Unterlassene Anmeldung bei Eurotransplant ist bei fehlender reeller Möglichkeit für Zuteilung eines Organs nicht als ärztlicher Behand­lungs­fehler zu wertenFür Anmeldung geltende Mailand-Kriterien bei Feststellung von fortge­schrittener Leber­krebs­erkrankung nicht mehr erfüllt

Einen an Leberkrebs erkrankten Patienten nicht bei Eurotransplant anzumelden, stellt dann keinen ärztlichen Behand­lungs­fehler dar, wenn nach den so genannten Mailand-Kriterien keine reelle Möglichkeit für die Zuteilung einer Leber besteht. In diesem Fall muss ein Arzt auch nicht die Lebendspende eines Kindes des Patienten in Betracht ziehen, wenn mit dieser ein tödliches Risiko von 1 % für den kindlichen Spender verbunden ist. Dies entschied das Oberlan­des­gericht Hamm und bestätigte damit das erstin­sta­nzliche Urteil des Landgerichts Detmold.

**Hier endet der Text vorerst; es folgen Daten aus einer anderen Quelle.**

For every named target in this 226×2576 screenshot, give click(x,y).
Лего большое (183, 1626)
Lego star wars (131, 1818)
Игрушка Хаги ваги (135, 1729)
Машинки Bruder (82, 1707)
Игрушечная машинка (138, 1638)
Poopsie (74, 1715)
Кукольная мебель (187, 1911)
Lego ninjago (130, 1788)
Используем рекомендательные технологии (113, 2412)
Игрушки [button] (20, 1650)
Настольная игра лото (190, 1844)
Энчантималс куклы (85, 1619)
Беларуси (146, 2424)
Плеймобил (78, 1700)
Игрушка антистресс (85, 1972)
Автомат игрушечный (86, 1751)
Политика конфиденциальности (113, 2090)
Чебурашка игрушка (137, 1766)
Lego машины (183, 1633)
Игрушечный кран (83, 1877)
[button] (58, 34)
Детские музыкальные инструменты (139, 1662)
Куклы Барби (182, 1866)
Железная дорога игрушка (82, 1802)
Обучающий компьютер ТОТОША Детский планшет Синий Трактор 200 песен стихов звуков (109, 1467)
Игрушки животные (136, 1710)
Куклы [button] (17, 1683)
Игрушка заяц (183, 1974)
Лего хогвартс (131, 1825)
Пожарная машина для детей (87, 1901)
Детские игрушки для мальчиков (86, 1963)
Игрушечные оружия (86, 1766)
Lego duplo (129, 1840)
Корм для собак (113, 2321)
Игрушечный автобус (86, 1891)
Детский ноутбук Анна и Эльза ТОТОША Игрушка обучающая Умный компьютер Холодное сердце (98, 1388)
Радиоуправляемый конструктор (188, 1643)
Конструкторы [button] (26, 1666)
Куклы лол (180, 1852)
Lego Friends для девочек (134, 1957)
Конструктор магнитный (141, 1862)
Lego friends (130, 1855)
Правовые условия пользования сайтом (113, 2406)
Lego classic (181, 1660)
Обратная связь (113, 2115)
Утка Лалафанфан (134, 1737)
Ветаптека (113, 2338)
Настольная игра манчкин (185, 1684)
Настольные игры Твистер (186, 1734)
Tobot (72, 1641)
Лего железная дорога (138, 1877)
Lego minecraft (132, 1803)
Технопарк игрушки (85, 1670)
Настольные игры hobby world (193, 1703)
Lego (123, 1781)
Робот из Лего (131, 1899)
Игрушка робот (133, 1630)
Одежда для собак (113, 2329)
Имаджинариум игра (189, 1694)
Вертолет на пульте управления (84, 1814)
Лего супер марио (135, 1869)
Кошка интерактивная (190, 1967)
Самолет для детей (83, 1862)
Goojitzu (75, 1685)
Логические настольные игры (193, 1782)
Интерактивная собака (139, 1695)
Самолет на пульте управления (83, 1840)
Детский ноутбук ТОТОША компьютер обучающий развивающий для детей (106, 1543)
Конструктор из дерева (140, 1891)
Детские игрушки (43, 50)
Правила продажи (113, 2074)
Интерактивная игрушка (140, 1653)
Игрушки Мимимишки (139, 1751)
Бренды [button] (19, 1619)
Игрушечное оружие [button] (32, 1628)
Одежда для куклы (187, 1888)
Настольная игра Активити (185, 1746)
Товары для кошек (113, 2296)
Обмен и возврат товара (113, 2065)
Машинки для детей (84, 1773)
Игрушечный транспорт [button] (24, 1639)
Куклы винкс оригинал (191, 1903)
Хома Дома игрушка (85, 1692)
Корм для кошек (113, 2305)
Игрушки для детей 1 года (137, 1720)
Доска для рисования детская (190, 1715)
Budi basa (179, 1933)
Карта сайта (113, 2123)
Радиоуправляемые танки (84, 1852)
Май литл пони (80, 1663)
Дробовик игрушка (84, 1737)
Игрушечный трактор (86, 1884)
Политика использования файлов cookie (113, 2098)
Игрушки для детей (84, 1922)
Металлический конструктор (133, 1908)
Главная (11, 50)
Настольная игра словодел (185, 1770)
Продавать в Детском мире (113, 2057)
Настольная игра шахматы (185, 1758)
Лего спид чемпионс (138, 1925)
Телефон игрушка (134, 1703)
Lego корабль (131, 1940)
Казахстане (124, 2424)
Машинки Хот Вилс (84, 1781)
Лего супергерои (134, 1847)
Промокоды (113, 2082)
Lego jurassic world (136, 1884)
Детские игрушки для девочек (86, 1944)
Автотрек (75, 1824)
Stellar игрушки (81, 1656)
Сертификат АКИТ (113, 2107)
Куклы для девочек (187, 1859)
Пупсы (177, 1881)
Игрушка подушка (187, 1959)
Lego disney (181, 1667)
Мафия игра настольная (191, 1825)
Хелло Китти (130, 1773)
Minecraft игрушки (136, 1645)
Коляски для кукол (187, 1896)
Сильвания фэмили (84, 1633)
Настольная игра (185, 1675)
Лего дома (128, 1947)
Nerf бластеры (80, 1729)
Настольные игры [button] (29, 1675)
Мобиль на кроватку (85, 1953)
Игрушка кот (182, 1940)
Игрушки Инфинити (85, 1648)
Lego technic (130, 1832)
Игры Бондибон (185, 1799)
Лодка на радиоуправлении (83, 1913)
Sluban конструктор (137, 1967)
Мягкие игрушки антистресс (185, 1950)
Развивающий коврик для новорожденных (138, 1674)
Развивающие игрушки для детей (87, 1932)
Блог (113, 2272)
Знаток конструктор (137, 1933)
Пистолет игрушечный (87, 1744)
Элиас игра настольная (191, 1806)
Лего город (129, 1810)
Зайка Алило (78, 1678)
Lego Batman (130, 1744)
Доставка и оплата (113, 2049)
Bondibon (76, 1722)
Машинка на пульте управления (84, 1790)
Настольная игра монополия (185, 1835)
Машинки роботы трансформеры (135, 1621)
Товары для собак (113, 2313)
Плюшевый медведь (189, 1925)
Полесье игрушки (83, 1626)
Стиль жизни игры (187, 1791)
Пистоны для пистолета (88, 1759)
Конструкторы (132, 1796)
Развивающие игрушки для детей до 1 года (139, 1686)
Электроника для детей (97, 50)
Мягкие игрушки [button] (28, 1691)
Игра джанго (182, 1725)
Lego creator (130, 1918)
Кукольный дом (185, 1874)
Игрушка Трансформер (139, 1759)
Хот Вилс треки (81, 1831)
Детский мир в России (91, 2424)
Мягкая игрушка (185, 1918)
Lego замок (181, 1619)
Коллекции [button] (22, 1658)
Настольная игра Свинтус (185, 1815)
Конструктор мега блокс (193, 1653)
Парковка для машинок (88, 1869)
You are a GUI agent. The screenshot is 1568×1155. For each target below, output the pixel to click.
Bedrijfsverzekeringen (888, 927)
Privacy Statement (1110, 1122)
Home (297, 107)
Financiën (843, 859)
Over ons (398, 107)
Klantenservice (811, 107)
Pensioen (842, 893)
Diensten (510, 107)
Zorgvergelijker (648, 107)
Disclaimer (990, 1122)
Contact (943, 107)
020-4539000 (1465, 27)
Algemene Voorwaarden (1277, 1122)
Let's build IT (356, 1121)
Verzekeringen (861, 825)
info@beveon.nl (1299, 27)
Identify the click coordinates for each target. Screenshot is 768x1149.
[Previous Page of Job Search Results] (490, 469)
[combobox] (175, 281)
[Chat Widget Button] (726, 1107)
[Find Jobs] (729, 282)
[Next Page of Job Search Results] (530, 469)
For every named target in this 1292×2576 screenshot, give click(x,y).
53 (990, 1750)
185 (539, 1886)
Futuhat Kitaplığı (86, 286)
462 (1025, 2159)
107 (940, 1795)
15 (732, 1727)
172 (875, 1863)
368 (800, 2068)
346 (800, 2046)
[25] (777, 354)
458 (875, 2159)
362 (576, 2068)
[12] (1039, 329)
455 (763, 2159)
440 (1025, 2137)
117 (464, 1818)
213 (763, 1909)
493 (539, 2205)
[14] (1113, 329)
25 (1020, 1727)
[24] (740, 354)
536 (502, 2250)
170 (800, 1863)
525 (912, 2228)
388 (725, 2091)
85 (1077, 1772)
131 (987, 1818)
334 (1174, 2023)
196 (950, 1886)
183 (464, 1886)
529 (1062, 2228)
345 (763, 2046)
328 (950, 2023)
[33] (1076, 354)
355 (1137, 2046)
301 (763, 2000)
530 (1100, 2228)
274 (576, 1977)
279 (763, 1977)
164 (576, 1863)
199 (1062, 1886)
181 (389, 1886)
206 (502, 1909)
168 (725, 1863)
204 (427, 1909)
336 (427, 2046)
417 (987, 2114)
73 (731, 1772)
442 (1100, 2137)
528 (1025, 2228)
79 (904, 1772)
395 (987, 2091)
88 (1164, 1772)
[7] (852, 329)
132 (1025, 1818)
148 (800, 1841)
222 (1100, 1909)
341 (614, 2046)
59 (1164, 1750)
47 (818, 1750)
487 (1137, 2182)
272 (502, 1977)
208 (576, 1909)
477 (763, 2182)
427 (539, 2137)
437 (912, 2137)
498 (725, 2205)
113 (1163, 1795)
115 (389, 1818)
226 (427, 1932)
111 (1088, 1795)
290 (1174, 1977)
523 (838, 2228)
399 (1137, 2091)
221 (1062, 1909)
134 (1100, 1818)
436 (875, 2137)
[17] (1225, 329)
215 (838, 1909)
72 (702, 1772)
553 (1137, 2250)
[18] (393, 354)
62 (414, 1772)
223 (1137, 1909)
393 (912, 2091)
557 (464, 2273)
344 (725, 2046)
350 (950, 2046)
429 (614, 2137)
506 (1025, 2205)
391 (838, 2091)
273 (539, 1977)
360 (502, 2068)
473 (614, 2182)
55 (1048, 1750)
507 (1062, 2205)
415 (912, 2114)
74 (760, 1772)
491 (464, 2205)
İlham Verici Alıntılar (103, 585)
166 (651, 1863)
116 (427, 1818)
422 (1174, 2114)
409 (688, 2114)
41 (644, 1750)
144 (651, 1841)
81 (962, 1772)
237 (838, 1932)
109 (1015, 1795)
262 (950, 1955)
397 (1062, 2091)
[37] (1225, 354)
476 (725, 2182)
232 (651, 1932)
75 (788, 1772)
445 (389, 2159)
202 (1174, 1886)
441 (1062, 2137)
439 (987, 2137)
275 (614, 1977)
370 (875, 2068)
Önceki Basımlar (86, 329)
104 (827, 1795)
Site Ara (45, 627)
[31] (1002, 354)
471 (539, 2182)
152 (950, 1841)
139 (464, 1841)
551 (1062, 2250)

Dem Fall lag folgender Sachverhalt zugrunde: Der im Januar 2010 im Alter von 60 Jahren verstorbene Patient aus Oerlinghausen litt infolge eines 15 Jahre zurückliegenden chronischen Alkoholabusus an einer Leberzirrhose. Seit April 2008 prüfte die Trans­plan­ta­ti­o­ns­am­bulanz der beklagten Medizinischen Hochschule in Hannover in regelmäßigen Abständen den Krank­heits­verlauf. Im Juni 2009 wurde ein erhöhter Alpha-1-Fetoprotein(AFP)-Wert festgestellt, im September 2009 der Leberkrebs diagnostiziert. Eine Anmeldung des Patienten zur Vermittlung eines Spenderorgans bei Eurotransplant unterblieb, nachdem die so genannten Mailand-Kriterien nicht mehr erfüllt waren. Eine vom Sohn des Patienten angebotene Lebendspende wurde nicht berücksichtigt. U.a. aufgrund dieser, aus Sicht der Erben als behand­lungs­feh­lerhaft zu bewertenden Umstände haben die Erben ein Schmerzensgeld von 30.000 Euro für den Verstorbenen als Schadensersatz verlangt.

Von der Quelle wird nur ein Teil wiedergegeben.